• Problem description:
Where the records below show a line containing "Çekmeköy mercedes servisi (320, 1361)", start copying; end with the line containing "BMW Servisi (57, 1798)", and copy it too.

[Opening Data for processing section]

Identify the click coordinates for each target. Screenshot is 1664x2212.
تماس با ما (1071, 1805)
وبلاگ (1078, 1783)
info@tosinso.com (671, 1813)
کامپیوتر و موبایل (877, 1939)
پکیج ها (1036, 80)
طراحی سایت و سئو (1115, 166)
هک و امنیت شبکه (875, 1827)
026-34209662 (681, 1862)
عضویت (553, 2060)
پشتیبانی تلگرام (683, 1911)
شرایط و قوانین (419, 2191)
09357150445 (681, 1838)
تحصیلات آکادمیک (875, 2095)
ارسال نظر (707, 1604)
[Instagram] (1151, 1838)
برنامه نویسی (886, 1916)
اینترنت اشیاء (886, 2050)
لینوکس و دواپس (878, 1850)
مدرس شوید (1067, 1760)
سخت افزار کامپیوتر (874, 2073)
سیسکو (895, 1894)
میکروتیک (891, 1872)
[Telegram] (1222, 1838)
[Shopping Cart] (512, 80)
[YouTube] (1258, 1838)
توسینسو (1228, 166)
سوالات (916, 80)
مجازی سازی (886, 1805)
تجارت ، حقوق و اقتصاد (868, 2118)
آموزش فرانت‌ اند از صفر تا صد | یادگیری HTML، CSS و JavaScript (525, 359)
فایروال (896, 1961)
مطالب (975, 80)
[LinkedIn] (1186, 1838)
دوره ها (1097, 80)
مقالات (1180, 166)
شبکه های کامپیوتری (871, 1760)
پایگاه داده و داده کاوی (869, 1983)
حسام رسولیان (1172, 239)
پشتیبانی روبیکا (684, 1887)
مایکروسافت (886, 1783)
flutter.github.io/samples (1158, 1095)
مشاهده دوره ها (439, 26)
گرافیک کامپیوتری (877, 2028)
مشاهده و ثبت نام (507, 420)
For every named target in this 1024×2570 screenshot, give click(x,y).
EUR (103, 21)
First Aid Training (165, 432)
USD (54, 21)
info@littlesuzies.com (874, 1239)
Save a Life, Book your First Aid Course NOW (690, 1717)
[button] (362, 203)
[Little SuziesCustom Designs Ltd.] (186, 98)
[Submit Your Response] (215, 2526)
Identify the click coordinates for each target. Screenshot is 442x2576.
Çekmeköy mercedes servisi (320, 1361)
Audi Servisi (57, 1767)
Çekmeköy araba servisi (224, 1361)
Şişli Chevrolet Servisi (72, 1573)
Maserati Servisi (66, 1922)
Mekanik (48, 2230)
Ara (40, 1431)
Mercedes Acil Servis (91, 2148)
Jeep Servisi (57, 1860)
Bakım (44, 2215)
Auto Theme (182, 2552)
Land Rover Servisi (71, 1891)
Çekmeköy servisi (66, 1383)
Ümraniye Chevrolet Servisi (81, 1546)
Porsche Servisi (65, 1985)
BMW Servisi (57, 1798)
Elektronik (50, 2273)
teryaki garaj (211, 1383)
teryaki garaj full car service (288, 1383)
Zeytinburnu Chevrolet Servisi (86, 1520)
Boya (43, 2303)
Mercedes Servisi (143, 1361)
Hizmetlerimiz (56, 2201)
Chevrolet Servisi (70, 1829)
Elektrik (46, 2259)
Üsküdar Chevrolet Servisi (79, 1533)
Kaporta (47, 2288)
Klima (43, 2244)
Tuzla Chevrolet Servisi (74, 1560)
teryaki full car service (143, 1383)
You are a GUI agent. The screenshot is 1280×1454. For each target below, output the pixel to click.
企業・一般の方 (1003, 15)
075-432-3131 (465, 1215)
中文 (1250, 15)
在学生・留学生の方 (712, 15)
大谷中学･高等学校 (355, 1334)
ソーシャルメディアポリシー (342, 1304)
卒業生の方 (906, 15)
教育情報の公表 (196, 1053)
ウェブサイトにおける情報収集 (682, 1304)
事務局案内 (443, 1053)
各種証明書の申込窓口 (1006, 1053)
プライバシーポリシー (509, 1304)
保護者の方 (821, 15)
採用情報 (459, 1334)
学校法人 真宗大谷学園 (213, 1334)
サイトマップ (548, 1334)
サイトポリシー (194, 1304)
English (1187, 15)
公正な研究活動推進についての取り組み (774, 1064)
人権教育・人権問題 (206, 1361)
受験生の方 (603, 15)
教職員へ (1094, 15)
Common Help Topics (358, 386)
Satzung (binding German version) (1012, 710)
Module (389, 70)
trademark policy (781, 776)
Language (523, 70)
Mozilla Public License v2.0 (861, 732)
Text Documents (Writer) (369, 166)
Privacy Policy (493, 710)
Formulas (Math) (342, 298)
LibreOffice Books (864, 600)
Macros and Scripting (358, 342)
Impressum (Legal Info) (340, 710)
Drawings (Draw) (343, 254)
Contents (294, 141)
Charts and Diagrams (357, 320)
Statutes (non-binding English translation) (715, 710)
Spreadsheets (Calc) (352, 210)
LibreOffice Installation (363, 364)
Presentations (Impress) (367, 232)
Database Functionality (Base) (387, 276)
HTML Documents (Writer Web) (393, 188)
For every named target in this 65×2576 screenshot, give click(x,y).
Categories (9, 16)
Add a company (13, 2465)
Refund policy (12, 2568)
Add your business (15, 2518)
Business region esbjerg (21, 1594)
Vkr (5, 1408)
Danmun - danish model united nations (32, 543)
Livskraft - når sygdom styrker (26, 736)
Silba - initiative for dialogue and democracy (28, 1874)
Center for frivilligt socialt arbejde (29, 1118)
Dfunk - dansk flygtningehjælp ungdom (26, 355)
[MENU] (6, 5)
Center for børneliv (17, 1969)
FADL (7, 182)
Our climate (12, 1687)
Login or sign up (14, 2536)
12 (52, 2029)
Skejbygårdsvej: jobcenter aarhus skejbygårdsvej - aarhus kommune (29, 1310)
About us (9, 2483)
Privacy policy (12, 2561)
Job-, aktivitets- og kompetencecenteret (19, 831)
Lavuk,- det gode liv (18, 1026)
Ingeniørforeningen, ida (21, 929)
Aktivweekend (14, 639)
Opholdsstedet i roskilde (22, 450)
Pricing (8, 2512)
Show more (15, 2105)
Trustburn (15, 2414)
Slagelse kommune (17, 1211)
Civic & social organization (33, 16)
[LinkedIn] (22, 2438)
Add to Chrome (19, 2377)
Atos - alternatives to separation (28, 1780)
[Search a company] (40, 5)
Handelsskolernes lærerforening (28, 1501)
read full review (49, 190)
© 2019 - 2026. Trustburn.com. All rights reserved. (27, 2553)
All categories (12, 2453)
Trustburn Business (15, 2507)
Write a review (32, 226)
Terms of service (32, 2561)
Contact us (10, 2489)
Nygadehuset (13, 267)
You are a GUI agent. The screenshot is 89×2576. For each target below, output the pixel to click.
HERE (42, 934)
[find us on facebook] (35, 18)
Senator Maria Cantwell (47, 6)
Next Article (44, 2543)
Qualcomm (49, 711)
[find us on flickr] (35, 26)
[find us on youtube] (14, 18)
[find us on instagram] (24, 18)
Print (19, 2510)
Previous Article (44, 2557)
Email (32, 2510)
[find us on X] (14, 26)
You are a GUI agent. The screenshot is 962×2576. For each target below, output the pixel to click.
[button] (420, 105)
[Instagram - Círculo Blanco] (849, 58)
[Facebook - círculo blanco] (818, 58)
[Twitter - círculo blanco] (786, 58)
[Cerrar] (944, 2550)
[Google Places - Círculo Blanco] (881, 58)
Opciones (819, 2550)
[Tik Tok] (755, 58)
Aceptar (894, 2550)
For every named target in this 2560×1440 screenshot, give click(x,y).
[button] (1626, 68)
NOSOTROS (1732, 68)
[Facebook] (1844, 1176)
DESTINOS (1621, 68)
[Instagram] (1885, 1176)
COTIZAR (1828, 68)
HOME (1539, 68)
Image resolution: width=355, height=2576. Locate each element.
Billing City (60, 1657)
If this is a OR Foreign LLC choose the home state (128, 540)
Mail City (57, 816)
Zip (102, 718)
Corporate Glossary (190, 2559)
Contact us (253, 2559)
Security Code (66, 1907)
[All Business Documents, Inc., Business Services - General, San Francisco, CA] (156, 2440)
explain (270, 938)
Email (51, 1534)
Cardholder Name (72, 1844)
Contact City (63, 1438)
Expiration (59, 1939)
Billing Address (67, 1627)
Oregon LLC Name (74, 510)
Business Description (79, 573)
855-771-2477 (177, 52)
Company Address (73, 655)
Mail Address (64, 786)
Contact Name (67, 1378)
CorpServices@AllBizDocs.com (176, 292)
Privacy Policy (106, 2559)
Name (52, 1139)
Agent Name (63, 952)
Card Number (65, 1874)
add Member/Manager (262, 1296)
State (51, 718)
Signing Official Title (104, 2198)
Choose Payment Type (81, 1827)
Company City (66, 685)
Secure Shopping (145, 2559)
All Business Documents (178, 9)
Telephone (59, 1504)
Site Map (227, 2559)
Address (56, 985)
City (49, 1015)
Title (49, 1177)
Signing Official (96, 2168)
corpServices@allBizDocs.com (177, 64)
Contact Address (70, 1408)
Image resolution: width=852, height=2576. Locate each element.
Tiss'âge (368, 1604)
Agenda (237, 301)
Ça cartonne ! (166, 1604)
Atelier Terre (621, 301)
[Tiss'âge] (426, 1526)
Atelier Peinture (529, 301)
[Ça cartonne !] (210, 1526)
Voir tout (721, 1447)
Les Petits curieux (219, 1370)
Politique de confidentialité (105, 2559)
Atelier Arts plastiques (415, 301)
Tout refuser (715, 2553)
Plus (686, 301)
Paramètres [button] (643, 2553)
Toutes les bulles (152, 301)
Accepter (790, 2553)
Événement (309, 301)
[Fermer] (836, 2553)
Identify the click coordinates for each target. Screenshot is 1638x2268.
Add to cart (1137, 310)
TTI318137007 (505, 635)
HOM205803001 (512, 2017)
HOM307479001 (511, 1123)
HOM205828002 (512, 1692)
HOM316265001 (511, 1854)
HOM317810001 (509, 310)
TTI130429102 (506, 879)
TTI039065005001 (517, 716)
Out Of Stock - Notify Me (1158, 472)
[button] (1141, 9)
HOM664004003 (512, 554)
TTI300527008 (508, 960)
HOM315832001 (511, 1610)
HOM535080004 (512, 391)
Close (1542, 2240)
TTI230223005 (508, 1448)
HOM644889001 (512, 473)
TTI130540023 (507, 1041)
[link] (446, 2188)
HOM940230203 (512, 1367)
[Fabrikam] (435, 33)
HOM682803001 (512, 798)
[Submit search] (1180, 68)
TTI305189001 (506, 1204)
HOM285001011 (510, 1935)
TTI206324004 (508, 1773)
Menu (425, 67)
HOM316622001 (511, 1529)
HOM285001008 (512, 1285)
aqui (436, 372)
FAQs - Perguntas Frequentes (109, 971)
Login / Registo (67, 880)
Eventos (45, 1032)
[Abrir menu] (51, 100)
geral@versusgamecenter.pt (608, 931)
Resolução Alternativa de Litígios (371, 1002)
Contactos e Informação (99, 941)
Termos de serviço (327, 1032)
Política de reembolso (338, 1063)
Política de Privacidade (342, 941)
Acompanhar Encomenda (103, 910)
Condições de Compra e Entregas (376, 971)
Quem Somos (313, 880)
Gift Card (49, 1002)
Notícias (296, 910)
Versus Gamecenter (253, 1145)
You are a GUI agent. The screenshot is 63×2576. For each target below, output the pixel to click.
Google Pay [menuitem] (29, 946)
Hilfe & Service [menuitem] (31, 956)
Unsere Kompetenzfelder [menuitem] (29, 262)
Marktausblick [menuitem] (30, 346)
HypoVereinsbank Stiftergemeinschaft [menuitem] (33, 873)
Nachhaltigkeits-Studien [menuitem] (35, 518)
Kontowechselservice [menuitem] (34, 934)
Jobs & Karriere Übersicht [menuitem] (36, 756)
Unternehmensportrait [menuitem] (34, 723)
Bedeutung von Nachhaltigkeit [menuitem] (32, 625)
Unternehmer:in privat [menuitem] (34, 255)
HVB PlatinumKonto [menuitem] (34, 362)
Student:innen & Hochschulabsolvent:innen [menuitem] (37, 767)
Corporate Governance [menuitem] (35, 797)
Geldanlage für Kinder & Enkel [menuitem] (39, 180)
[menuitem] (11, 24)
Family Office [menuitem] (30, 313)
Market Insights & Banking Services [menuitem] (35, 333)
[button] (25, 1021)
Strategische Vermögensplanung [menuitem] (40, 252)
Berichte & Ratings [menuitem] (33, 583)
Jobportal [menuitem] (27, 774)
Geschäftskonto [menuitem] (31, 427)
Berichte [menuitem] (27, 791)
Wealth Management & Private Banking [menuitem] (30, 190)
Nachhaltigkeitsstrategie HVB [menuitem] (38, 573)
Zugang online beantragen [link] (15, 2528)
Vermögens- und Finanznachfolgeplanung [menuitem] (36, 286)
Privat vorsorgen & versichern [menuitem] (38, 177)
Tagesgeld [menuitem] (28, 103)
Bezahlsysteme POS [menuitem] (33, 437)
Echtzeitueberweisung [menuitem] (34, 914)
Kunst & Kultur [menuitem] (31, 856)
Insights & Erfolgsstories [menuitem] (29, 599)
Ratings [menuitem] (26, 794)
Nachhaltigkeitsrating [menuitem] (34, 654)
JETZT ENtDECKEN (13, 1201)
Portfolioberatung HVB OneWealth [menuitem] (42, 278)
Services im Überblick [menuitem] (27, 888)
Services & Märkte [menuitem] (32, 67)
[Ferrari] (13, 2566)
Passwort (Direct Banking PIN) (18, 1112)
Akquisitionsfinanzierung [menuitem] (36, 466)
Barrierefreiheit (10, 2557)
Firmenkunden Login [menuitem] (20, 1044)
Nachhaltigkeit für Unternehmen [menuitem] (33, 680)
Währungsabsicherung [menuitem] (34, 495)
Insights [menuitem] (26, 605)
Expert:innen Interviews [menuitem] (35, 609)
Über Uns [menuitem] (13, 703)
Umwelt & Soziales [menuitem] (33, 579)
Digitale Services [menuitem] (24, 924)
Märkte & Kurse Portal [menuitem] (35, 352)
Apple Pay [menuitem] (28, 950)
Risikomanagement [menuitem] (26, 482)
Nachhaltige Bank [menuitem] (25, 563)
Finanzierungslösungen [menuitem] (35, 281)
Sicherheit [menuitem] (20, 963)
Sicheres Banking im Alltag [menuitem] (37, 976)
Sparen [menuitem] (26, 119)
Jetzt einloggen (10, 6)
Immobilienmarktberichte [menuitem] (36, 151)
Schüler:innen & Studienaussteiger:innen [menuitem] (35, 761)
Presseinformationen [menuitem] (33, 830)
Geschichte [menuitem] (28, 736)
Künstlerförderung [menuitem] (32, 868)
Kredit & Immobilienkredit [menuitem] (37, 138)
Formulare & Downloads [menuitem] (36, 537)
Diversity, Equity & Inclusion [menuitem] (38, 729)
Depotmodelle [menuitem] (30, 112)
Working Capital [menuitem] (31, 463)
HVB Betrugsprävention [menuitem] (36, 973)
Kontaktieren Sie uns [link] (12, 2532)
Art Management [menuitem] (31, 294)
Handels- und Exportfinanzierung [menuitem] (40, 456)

[Closing Data for processing section]

• Solution below:
Çekmeköy mercedes servisi (320, 1361)
Audi Servisi (57, 1767)
Çekmeköy araba servisi (224, 1361)
Şişli Chevrolet Servisi (72, 1573)
Maserati Servisi (66, 1922)
Mekanik (48, 2230)
Ara (40, 1431)
Mercedes Acil Servis (91, 2148)
Jeep Servisi (57, 1860)
Bakım (44, 2215)
Auto Theme (182, 2552)
Land Rover Servisi (71, 1891)
Çekmeköy servisi (66, 1383)
Ümraniye Chevrolet Servisi (81, 1546)
Porsche Servisi (65, 1985)
BMW Servisi (57, 1798)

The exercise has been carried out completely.